WHAT YOU WILL DO:
Repeat exactly the lines of the listing below, please, starting with the first and ending with the line containing "Boissy (71, 1538)"; leave out the rest.

EXTRACTED MATERIAL:

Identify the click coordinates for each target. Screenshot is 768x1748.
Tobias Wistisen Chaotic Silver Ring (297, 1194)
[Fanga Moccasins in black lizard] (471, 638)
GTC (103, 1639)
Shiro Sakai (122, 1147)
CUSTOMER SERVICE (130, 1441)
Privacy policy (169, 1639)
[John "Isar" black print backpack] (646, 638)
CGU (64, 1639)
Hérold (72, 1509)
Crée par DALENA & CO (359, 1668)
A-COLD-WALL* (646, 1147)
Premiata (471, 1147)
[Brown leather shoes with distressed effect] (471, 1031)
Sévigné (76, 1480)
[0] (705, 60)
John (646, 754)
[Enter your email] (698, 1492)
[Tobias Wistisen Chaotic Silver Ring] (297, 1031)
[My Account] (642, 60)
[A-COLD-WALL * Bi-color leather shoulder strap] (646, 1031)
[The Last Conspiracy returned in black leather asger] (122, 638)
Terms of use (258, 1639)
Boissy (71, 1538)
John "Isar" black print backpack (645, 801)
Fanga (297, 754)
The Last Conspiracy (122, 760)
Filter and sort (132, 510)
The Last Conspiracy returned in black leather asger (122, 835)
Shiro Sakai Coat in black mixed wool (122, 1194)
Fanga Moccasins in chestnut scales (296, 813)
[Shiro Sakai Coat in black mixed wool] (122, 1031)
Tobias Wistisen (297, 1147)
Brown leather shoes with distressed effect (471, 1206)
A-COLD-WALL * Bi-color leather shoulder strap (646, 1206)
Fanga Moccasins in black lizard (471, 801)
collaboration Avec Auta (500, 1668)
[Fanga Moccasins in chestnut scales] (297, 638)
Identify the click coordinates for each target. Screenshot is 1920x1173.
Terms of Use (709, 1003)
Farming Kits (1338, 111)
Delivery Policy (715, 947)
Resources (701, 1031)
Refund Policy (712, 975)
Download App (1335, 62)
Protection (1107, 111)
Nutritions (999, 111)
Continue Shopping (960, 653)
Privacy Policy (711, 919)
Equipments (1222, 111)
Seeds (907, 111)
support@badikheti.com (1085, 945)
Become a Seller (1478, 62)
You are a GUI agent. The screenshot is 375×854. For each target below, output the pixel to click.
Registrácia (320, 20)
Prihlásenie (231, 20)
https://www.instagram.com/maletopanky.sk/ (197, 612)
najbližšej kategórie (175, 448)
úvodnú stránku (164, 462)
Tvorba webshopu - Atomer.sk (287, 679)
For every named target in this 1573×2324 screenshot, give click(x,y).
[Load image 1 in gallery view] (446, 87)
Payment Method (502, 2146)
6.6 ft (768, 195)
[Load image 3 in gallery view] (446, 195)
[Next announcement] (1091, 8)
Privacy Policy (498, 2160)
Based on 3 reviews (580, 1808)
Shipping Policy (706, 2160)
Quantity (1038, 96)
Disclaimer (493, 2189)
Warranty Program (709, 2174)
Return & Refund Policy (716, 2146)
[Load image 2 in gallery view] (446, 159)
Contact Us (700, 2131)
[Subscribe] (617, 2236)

SOLUTION:
Identify the click coordinates for each target. Screenshot is 768x1748.
Tobias Wistisen Chaotic Silver Ring (297, 1194)
[Fanga Moccasins in black lizard] (471, 638)
GTC (103, 1639)
Shiro Sakai (122, 1147)
CUSTOMER SERVICE (130, 1441)
Privacy policy (169, 1639)
[John "Isar" black print backpack] (646, 638)
CGU (64, 1639)
Hérold (72, 1509)
Crée par DALENA & CO (359, 1668)
A-COLD-WALL* (646, 1147)
Premiata (471, 1147)
[Brown leather shoes with distressed effect] (471, 1031)
Sévigné (76, 1480)
[0] (705, 60)
John (646, 754)
[Enter your email] (698, 1492)
[Tobias Wistisen Chaotic Silver Ring] (297, 1031)
[My Account] (642, 60)
[A-COLD-WALL * Bi-color leather shoulder strap] (646, 1031)
[The Last Conspiracy returned in black leather asger] (122, 638)
Terms of use (258, 1639)
Boissy (71, 1538)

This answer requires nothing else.